Text section:
Bump for a great read and a brilliant WM


----------



## McLenin

Very interesting read, thank you for it 
And a friendly bump.

MM


----------



## Bigdaftboy

Thanks for reviving this thread, great read and good information for noobs, keep up the good work!


----------



## Poydras12

This is a great article and should be a sticky. Also, I wish Archer was located in the U.S. I have an Omega and a couple of inherited Rolexes that need service.


----------



## MJM

Great info. Omega says 10 years, I think that's a timeframe to shoot for unless you have excessive exposure to harsh environments or obvious issues with your watch. I knw some folks say to send it for a checkup before the warranty expires.


----------



## Archer

MJM said:


> Great info. Omega says 10 years, I think that's a timeframe to shoot for unless you have excessive exposure to harsh environments or obvious issues with your watch. I knw some folks say to send it for a checkup before the warranty expires.


Omega may have stated 10 years at some point in time for co-axial watches, but they certainly do not now...their recommended service interval is 4-5 years, depending on use.



I took this from the Omega web site to highlight that pressure testing should be done frequently, but above the section I've underlined it clearly indicates the service interval recommended is 4-5 years, again depending on use. If people follow that is up to them, but Omega doesn't currently recommend a 10 year service interval.

Short task: Reproduce the forum thread above on watch service intervals in full, word for word.

Dataset extract:
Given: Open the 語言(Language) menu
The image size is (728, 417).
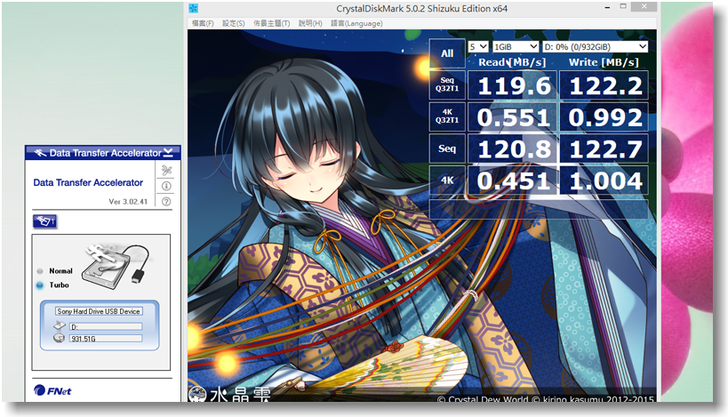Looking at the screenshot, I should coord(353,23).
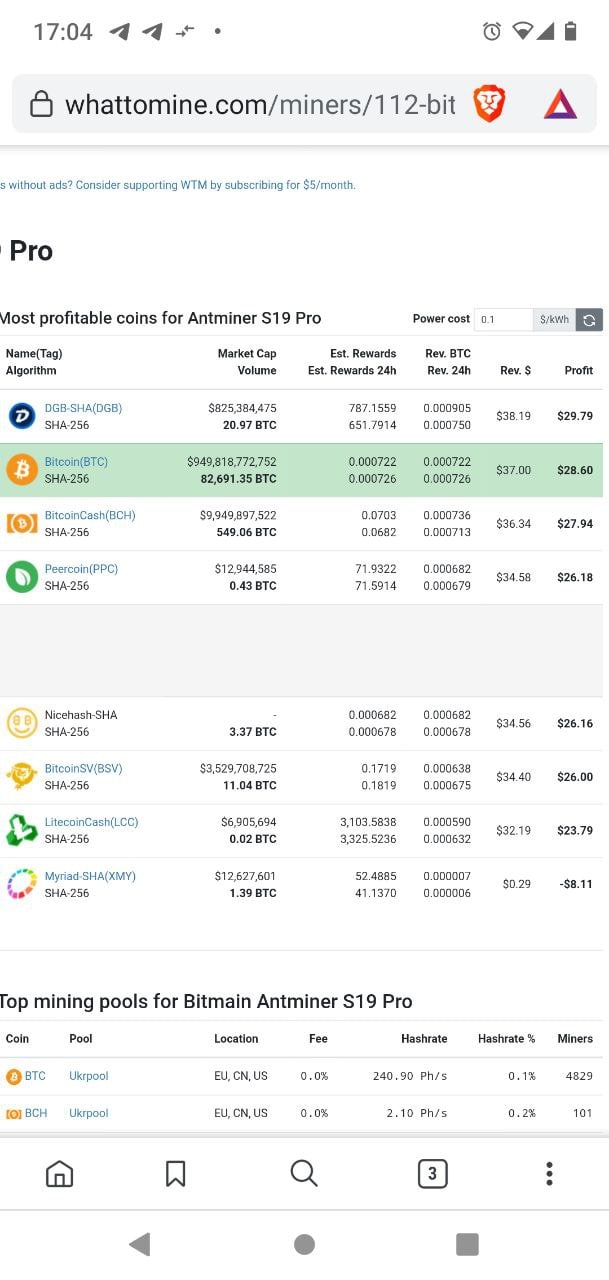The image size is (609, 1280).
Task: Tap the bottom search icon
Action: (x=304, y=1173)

Full answer:
Bump for a great read and a brilliant WM


----------



## McLenin

Very interesting read, thank you for it 
And a friendly bump.

MM


----------



## Bigdaftboy

Thanks for reviving this thread, great read and good information for noobs, keep up the good work!


----------



## Poydras12

This is a great article and should be a sticky. Also, I wish Archer was located in the U.S. I have an Omega and a couple of inherited Rolexes that need service.


----------



## MJM

Great info. Omega says 10 years, I think that's a timeframe to shoot for unless you have excessive exposure to harsh environments or obvious issues with your watch. I knw some folks say to send it for a checkup before the warranty expires.


----------



## Archer

MJM said:


> Great info. Omega says 10 years, I think that's a timeframe to shoot for unless you have excessive exposure to harsh environments or obvious issues with your watch. I knw some folks say to send it for a checkup before the warranty expires.


Omega may have stated 10 years at some point in time for co-axial watches, but they certainly do not now...their recommended service interval is 4-5 years, depending on use.



I took this from the Omega web site to highlight that pressure testing should be done frequently, but above the section I've underlined it clearly indicates the service interval recommended is 4-5 years, again depending on use. If people follow that is up to them, but Omega doesn't currently recommend a 10 year service interval.